Martha’s Vineyard Programs Promoting White Ribbon Day Pledge

OAK BLUFFS – Multiple groups on Martha’s Vineyard are working to raise awareness for the White Ribbon Day campaign.

The campaign seeks to end violence against women and other gender-based violence by asking men and teen boys to take a pledge.

Martha’s Vineyard Community Services’ CONNECT to End Violence Program and Martha’s Vineyard Regional High School’s Stand With Everyone Against Rape, or SWEAR, program are recruiting men on the island to commit to the campaign and serve as ambassadors.

“Violence against women, all gender-based violence, touches everyone, whether it’s specifically directly to themselves or to someone they know and love,” said Jennifer Neary,  MVCS’s CONNECT to End Violence Program Director.

“It’s a good opportunity to be engaged when maybe you might not have time to otherwise.”

Men on the island are asked to take the pledge themselves and encourage male colleagues and friends to commit to taking the pledge and wearing a white ribbon.
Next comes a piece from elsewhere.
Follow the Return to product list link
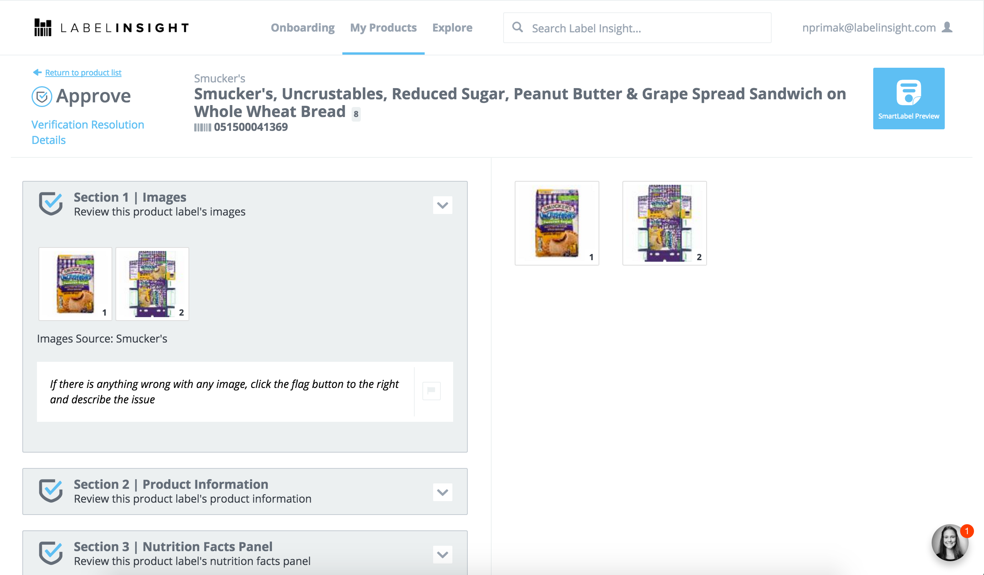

White Ribbon Day is Thursday, March 5.

“We each can do a small part and help combat this epidemic,” Neary said.

Neary said there has been strong community support on the island over the last decade when it comes to awareness about violence against women.
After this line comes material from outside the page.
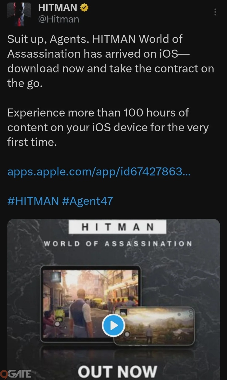
Task: Click the 'the go.' line of text
Action: click(25, 83)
The CONNECT program is spreading awareness through displaying information at community buildings on the island, including town halls, libraries and police stations.

“Our youth is very much engaged,” Neary said. “We have an outstanding group of student leaders at our Martha’s Vineyard Regional High School.”

Thirty-two students involved with the SWEAR program take a leadership role in raising awareness.

Students will be hosting table events with the sports teams’ captains for boys and girls basketball and hockey games leading up to White Ribbon Day.

“They will be spreading awareness and the team captains will be making statements at the beginning of each game to raise awareness about the issue and the White Ribbon Day pledge, and welcome everyone who is there to take the pledge with them,” Neary said.

Neary said they look forward to continuing to spread the awareness and inviting everyone to be involved with being part of the solution.

White Ribbon Day started in 1991 in Canada two years after the Montreal Massacre, which saw 14 female college students killed by a gunman with 13 others wounded.

The campaign has grown internationally over the past two decades.